Sat | Apr 20, 2024

Bobo Hill Rastas: We’re captives in this hellhole called Jamaica

Group renews call for repatriation to Ethiopia

Published:Tuesday | August 9, 2022 | 12:05 AMAinsworth Morris/Staff Reporter
Rastafarian Priests Christopher Morant (left) and Trevor Stewart talk about their opposition to the celebration of Jamaica’s Independence.
Rastafarian Priests Christopher Morant (left) and Trevor Stewart talk about their opposition to the celebration of Jamaica’s Independence.

Rastafarians from The Ethiopia Africa Black International Congress Church in Bull Bay, St Andrew, are not caught up in the festivities as the island celebrates 60 years of Independence from Britain.

The leaders of the church believe that Jamaicans, many of whom are descendants of Africans brought to the island as slaves, should be ashamed of celebrating Independence, saying that the island was not yet free.

Additionally, the priests argue that Jamaica was originally owned by Arawaks and so descendants from Africans could not be independent in another man’s country.

“A lion born in an alligator pond is not an alligator,” Priest Trevor Stewart told The Gleaner last Thursday.

“We were taken here forcibly in the Western Hemisphere by the Europeans and white world, and they took us here down at this hell-hole called Jamaica, and we’ve been agitating from that time to now for a return legally with compensation back to our motherland,” he said.

The elderly priest insisted that members of his church would not be staying here in Jamaica, saying they were being kept in the island against their will.

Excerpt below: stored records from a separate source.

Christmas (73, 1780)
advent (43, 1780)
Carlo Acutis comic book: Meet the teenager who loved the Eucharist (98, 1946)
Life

The group argued that with the help of international human rights groups, they have been appealing since 1967 for repatriation.

Even though the group does not celebrate Independence Day, they join in festivities for Emancipation Day.

“Every August 1, we celebrate emancipation, [but] after ‘62, Jamaica stop celebrate emancipation,” said Priest Christopher Morant.

HELD AS CAPTIVES

He, too, said that the Rastafarians were being “held here as captives”.

“Mi a agitate for I and I to go home, but the Jamaica Government is holding us back through their ways … . We want to go home! Every day we ask for that, but it is the Jamaican Government [which needs] to lobby as a government for our going home and dem don’t,” Morant said.

Stewart said documents were presented to former Prime Minister Hugh Lawson Shearer, when he was minister of external affairs, to allow the Rastafarians and their believers passage back to Ethiopia.

On the grounds of their church, flags of various African nations with which they identify are flown.

Notably absent was the flag of Jamaica.

The priests predict that global warming and a rise in sea level will sink Jamaica, which they contend is being led by a pharaoh-like government, and hope to leave the island before that time.

“People a seh, so if we wah go a Africa, why we don’t go a Africa? We want wi documentation so we can return as citizens, which accord us citizenship, the documentation that Selassie brought in 1966. These documents accord us legitimate citizenship, which is what we want to return. When we get that, we will leave as Ethiopian citizens,” Stewart said.